● DATA SHOWN
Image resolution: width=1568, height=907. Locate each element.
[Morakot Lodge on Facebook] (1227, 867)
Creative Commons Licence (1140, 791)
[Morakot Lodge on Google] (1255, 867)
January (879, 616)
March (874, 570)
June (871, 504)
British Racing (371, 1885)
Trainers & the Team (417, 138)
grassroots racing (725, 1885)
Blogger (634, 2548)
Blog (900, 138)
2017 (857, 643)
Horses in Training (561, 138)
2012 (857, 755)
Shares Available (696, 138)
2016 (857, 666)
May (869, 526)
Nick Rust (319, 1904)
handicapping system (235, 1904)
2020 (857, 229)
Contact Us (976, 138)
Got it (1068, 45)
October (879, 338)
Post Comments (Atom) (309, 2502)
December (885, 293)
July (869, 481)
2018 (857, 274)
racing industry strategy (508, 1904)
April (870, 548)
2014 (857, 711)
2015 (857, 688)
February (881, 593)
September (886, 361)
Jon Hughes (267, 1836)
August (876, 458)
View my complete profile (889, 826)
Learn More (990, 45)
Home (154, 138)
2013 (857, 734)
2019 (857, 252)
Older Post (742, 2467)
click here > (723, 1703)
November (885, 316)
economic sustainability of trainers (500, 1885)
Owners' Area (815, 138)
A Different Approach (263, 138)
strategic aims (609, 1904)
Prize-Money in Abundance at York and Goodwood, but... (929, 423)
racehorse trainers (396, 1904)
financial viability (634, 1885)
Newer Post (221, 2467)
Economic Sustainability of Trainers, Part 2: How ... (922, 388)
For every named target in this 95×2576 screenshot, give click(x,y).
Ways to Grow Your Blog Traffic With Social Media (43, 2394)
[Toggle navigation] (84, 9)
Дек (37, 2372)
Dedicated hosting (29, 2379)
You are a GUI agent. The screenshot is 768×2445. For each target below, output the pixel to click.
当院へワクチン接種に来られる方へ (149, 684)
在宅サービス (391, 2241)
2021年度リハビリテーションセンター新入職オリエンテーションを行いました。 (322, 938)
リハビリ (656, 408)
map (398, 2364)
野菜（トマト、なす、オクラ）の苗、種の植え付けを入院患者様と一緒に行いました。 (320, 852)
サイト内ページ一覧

● EXERCISE PROMPT
Copy every item above word for word, in the same order.

● REPLY
Image resolution: width=1568, height=907. Locate each element.
[Morakot Lodge on Facebook] (1227, 867)
Creative Commons Licence (1140, 791)
[Morakot Lodge on Google] (1255, 867)
January (879, 616)
March (874, 570)
June (871, 504)
British Racing (371, 1885)
Trainers & the Team (417, 138)
grassroots racing (725, 1885)
Blogger (634, 2548)
Blog (900, 138)
2017 (857, 643)
Horses in Training (561, 138)
2012 (857, 755)
Shares Available (696, 138)
2016 (857, 666)
May (869, 526)
Nick Rust (319, 1904)
handicapping system (235, 1904)
2020 (857, 229)
Contact Us (976, 138)
Got it (1068, 45)
October (879, 338)
Post Comments (Atom) (309, 2502)
December (885, 293)
July (869, 481)
2018 (857, 274)
racing industry strategy (508, 1904)
April (870, 548)
2014 (857, 711)
2015 (857, 688)
February (881, 593)
September (886, 361)
Jon Hughes (267, 1836)
August (876, 458)
View my complete profile (889, 826)
Learn More (990, 45)
Home (154, 138)
2013 (857, 734)
2019 (857, 252)
Older Post (742, 2467)
click here > (723, 1703)
November (885, 316)
economic sustainability of trainers (500, 1885)
Owners' Area (815, 138)
A Different Approach (263, 138)
strategic aims (609, 1904)
Prize-Money in Abundance at York and Goodwood, but... (929, 423)
racehorse trainers (396, 1904)
financial viability (634, 1885)
Newer Post (221, 2467)
Economic Sustainability of Trainers, Part 2: How ... (922, 388)
For every named target in this 95×2576 screenshot, give click(x,y).
Ways to Grow Your Blog Traffic With Social Media (43, 2394)
[Toggle navigation] (84, 9)
Дек (37, 2372)
Dedicated hosting (29, 2379)
You are a GUI agent. The screenshot is 768×2445. For each target below, output the pixel to click.
当院へワクチン接種に来られる方へ (149, 684)
在宅サービス (391, 2241)
2021年度リハビリテーションセンター新入職オリエンテーションを行いました。 (322, 938)
リハビリ (656, 408)
map (398, 2364)
野菜（トマト、なす、オクラ）の苗、種の植え付けを入院患者様と一緒に行いました。 (320, 852)
サイト内ページ一覧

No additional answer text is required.